■ **Short problem**: Output each line of the items as a JSON list of strings, one string per line, leaving out blank lines. Start at the first line of the items and stop after the line that contains "Action: [x=233, y=952]".

■ **Available records**:
· · · · ·
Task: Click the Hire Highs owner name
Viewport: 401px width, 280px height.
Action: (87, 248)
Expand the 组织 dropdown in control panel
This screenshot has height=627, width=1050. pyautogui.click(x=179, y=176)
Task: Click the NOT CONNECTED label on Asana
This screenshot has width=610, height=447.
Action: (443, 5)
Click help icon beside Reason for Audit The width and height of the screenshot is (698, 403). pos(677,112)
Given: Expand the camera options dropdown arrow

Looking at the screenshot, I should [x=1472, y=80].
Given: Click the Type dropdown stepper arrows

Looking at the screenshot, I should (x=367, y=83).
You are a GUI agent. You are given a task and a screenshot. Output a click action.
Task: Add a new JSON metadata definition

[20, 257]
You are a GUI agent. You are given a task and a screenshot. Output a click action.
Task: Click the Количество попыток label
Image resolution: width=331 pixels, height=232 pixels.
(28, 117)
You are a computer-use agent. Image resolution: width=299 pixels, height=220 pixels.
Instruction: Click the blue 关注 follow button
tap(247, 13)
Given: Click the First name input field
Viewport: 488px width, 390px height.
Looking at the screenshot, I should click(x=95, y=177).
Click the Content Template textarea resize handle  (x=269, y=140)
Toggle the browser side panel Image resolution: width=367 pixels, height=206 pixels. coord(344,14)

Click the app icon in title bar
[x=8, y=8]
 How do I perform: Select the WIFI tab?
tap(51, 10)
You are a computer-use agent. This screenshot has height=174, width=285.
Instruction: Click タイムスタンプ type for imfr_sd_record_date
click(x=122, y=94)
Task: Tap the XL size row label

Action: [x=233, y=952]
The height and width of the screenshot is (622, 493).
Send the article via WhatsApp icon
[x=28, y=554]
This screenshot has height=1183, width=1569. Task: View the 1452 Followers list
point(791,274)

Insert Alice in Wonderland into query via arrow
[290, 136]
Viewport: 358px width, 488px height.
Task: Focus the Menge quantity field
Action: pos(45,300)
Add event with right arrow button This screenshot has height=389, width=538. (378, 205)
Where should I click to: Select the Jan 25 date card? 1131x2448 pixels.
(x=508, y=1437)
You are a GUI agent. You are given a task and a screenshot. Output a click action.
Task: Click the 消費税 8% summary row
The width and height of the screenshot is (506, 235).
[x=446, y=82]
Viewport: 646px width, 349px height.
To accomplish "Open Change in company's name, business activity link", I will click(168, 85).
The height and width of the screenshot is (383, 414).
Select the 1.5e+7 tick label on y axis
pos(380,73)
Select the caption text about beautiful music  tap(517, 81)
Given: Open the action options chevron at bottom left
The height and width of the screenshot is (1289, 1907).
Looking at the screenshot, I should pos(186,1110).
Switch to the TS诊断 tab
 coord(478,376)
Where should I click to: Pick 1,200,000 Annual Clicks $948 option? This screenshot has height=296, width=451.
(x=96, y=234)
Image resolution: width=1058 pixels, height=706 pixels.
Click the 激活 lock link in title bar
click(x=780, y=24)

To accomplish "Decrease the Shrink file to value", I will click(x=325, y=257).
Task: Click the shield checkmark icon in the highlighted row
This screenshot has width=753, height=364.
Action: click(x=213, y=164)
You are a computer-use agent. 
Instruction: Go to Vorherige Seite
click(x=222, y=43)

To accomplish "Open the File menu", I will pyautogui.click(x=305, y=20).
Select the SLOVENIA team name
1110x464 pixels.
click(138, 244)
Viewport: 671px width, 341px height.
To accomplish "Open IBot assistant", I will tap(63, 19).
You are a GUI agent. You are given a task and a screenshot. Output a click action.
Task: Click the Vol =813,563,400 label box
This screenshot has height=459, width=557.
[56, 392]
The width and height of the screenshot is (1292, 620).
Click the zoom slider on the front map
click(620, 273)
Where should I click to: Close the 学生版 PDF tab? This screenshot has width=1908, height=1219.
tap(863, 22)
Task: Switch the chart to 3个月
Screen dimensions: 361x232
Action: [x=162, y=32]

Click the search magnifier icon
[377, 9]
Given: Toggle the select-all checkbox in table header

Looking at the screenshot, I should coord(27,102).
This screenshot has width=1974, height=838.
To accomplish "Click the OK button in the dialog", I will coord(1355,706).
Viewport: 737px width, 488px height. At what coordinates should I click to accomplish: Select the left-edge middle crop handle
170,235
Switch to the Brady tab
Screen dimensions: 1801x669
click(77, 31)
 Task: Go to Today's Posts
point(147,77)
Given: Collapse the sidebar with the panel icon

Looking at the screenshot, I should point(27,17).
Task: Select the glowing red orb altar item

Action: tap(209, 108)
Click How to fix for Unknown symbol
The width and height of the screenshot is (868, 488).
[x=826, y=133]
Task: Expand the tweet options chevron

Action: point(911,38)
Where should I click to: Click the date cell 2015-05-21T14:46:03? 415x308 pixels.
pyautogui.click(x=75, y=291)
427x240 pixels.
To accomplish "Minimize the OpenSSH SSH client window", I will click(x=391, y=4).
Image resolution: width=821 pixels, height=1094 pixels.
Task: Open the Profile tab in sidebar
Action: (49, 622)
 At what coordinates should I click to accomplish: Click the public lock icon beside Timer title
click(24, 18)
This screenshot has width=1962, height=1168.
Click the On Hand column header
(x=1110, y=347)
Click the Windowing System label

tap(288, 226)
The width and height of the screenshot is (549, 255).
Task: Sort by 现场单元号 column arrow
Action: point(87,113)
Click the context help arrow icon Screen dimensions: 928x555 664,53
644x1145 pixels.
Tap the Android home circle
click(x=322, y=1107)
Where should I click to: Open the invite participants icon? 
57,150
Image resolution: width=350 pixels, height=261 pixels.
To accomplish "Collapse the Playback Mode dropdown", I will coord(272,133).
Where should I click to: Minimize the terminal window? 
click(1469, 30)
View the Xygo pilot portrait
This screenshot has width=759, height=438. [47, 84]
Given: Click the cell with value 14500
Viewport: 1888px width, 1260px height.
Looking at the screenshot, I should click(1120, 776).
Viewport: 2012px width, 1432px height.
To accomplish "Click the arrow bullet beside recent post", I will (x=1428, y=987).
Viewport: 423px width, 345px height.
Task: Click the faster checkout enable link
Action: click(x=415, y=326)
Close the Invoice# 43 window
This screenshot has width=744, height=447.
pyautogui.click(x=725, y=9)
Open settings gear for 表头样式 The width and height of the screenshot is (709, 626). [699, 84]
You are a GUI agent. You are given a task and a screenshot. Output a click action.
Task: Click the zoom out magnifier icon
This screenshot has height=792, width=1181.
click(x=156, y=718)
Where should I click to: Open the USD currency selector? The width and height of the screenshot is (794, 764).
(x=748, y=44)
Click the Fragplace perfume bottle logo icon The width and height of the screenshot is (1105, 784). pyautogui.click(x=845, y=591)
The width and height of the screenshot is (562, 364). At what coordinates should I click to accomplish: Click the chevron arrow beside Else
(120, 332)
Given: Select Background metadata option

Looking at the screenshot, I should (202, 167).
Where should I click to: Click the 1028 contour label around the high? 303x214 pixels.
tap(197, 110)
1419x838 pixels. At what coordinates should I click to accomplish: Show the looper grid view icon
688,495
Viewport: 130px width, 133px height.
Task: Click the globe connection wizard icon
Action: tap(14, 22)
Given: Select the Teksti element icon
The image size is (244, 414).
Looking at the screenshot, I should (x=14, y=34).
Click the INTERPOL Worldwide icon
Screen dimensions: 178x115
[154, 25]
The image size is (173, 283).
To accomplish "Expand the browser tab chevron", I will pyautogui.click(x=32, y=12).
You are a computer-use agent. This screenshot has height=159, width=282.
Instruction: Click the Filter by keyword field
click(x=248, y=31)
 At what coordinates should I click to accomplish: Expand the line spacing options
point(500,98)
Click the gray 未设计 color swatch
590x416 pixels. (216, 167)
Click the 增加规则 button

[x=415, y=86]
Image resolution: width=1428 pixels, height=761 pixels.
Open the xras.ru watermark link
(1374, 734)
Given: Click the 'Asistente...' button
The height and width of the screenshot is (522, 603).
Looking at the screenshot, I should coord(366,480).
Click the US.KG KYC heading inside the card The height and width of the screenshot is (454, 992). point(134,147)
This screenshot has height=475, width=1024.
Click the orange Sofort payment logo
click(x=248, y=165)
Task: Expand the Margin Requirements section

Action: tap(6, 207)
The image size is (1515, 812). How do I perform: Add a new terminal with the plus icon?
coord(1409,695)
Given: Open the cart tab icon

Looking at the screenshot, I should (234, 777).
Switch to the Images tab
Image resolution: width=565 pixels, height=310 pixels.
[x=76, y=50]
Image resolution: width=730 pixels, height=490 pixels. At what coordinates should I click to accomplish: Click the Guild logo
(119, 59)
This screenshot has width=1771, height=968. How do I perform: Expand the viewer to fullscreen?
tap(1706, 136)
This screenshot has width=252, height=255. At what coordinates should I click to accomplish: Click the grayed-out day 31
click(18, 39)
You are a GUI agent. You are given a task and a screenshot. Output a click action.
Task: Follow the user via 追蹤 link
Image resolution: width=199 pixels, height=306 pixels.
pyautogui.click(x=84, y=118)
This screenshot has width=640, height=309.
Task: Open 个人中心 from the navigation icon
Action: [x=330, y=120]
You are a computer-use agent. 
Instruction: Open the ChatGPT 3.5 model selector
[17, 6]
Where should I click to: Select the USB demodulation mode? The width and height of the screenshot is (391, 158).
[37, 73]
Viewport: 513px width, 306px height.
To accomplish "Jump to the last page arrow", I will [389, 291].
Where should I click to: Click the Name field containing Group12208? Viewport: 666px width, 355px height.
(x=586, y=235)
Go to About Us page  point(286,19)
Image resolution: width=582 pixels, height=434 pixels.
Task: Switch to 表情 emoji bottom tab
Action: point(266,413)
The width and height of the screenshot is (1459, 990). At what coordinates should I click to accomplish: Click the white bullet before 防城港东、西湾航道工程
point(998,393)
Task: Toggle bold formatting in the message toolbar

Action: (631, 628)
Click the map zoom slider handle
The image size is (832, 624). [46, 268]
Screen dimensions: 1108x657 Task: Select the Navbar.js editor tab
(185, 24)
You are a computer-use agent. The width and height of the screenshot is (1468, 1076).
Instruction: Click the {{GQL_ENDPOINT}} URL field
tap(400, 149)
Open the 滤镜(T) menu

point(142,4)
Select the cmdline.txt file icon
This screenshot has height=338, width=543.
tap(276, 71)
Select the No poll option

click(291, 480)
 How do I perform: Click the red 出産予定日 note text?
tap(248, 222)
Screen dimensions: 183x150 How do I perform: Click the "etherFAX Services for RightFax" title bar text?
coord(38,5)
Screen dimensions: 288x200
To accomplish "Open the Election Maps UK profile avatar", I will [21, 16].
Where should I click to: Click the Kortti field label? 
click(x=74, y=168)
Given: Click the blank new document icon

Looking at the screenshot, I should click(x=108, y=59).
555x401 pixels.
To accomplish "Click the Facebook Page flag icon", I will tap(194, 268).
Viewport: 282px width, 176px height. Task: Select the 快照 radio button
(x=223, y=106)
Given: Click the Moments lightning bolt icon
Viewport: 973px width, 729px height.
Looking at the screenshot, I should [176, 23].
· · · · ·
■ **Response below**:
[
  "Task: Click the Hire Highs owner name",
  "Viewport: 401px width, 280px height.",
  "Action: (87, 248)",
  "Expand the 组织 dropdown in control panel",
  "This screenshot has height=627, width=1050. pyautogui.click(x=179, y=176)",
  "Task: Click the NOT CONNECTED label on Asana",
  "This screenshot has width=610, height=447.",
  "Action: (443, 5)",
  "Click help icon beside Reason for Audit The width and height of the screenshot is (698, 403). pos(677,112)",
  "Given: Expand the camera options dropdown arrow",
  "Looking at the screenshot, I should [x=1472, y=80].",
  "Given: Click the Type dropdown stepper arrows",
  "Looking at the screenshot, I should (x=367, y=83).",
  "You are a GUI agent. You are given a task and a screenshot. Output a click action.",
  "Task: Add a new JSON metadata definition",
  "[20, 257]",
  "You are a GUI agent. You are given a task and a screenshot. Output a click action.",
  "Task: Click the Количество попыток label",
  "Image resolution: width=331 pixels, height=232 pixels.",
  "(28, 117)",
  "You are a computer-use agent. Image resolution: width=299 pixels, height=220 pixels.",
  "Instruction: Click the blue 关注 follow button",
  "tap(247, 13)",
  "Given: Click the First name input field",
  "Viewport: 488px width, 390px height.",
  "Looking at the screenshot, I should click(x=95, y=177).",
  "Click the Content Template textarea resize handle  (x=269, y=140)",
  "Toggle the browser side panel Image resolution: width=367 pixels, height=206 pixels. coord(344,14)",
  "Click the app icon in title bar",
  "[x=8, y=8]",
  " How do I perform: Select the WIFI tab?",
  "tap(51, 10)",
  "You are a computer-use agent. This screenshot has height=174, width=285.",
  "Instruction: Click タイムスタンプ type for imfr_sd_record_date",
  "click(x=122, y=94)",
  "Task: Tap the XL size row label",
  "Action: [x=233, y=952]"
]